Records supplied section start
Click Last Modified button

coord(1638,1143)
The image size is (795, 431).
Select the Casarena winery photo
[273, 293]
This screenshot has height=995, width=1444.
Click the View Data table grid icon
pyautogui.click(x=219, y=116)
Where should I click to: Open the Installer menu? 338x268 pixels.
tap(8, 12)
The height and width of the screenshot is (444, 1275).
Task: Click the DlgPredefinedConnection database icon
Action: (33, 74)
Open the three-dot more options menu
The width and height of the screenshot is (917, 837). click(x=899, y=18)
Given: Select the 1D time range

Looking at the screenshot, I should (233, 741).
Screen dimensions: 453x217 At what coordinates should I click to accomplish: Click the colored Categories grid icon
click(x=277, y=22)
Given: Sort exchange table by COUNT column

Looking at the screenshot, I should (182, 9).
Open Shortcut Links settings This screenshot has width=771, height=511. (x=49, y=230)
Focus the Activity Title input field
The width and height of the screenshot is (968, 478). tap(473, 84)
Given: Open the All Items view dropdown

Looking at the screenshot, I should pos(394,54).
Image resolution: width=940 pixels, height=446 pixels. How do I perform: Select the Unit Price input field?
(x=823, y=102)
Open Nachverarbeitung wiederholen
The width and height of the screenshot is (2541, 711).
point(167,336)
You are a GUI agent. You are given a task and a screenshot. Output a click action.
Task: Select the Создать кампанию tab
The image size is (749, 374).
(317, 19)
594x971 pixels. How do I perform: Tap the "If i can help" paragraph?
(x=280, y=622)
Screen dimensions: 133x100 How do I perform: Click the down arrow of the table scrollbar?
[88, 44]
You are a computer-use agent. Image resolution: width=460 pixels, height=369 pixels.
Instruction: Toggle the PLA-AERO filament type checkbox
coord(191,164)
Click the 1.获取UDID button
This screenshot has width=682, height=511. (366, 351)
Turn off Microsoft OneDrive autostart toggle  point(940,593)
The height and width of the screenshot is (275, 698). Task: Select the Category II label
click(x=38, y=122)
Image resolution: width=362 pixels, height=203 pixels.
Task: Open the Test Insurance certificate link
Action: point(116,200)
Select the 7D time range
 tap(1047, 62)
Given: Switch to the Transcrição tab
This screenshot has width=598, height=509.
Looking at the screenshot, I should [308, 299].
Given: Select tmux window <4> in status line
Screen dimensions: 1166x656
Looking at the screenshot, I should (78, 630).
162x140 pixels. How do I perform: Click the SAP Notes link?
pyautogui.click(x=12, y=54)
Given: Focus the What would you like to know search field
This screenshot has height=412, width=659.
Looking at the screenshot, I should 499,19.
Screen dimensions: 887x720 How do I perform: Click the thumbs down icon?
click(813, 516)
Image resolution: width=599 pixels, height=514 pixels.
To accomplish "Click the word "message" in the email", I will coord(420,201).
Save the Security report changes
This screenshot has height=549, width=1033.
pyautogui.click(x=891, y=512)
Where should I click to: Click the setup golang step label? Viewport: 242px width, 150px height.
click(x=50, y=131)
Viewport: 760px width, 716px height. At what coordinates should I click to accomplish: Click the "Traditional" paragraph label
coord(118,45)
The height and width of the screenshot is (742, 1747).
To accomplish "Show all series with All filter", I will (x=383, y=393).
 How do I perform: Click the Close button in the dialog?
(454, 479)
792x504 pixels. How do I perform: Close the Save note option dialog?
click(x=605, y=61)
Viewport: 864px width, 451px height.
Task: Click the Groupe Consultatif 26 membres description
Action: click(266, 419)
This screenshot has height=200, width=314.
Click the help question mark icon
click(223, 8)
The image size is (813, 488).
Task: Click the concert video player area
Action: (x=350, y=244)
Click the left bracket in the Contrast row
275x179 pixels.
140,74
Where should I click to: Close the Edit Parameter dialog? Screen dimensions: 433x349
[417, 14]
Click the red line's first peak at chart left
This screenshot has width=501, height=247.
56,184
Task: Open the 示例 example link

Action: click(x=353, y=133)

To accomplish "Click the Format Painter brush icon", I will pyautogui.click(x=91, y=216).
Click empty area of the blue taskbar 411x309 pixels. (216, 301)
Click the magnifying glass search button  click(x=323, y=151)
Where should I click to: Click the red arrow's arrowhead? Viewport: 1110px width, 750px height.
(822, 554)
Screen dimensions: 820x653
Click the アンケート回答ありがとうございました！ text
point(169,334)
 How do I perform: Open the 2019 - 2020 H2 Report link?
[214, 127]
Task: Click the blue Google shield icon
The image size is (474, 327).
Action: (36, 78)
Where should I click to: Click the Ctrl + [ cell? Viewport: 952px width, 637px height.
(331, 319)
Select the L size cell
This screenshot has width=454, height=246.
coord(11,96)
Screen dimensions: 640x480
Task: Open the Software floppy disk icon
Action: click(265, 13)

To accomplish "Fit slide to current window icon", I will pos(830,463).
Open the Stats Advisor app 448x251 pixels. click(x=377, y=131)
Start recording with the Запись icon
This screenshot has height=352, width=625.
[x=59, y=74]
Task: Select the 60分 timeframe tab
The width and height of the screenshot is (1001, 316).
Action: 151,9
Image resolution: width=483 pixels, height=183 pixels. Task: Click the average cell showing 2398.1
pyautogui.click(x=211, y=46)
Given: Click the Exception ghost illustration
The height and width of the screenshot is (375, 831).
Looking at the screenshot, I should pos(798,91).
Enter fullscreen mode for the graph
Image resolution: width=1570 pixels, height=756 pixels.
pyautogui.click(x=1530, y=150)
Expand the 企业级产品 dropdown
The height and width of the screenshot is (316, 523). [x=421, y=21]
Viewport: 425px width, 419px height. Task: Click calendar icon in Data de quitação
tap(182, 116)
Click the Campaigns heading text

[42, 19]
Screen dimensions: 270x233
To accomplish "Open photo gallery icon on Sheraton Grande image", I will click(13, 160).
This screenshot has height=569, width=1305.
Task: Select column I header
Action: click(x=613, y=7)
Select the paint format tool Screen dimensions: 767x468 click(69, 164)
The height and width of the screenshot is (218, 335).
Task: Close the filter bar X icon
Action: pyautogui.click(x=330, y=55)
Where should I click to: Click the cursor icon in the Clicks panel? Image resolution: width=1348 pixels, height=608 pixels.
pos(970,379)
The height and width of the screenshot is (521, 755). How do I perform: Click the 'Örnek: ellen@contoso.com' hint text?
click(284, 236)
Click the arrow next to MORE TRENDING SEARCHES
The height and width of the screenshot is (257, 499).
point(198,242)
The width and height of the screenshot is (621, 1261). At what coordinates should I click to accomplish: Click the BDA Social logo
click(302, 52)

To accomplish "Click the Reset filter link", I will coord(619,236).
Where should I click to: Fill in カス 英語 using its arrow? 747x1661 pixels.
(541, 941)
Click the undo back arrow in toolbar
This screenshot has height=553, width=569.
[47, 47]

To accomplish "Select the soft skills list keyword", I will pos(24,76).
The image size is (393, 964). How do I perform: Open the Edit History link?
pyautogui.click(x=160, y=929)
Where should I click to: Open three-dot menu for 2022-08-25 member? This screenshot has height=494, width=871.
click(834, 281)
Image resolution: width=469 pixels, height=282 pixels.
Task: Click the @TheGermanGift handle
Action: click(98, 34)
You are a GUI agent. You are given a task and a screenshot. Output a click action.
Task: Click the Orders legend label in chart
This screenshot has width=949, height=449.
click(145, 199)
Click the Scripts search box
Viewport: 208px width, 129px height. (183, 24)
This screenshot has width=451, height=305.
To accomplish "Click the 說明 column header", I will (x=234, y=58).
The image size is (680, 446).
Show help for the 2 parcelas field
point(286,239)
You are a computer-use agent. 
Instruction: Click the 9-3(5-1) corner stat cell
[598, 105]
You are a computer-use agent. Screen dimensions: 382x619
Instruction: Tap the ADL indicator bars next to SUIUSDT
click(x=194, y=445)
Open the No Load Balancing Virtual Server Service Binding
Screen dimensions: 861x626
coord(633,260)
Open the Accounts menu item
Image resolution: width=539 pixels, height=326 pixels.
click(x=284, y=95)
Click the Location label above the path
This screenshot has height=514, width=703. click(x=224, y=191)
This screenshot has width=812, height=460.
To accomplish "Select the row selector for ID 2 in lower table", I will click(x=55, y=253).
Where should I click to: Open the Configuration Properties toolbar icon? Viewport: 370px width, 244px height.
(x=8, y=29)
Records supplied section end
• _What you will do_:
From the material above, set down exactly the lines between the line holding "Screen dimensions: 453x217" and the line holding "Task: Select the Создать кампанию tab", inclusive. Include nothing else.

• _Final answer_:
Screen dimensions: 453x217 At what coordinates should I click to accomplish: Click the colored Categories grid icon
click(x=277, y=22)
Given: Sort exchange table by COUNT column

Looking at the screenshot, I should (182, 9).
Open Shortcut Links settings This screenshot has width=771, height=511. (x=49, y=230)
Focus the Activity Title input field
The width and height of the screenshot is (968, 478). tap(473, 84)
Given: Open the All Items view dropdown

Looking at the screenshot, I should pos(394,54).
Image resolution: width=940 pixels, height=446 pixels. How do I perform: Select the Unit Price input field?
(x=823, y=102)
Open Nachverarbeitung wiederholen
The width and height of the screenshot is (2541, 711).
point(167,336)
You are a GUI agent. You are given a task and a screenshot. Output a click action.
Task: Select the Создать кампанию tab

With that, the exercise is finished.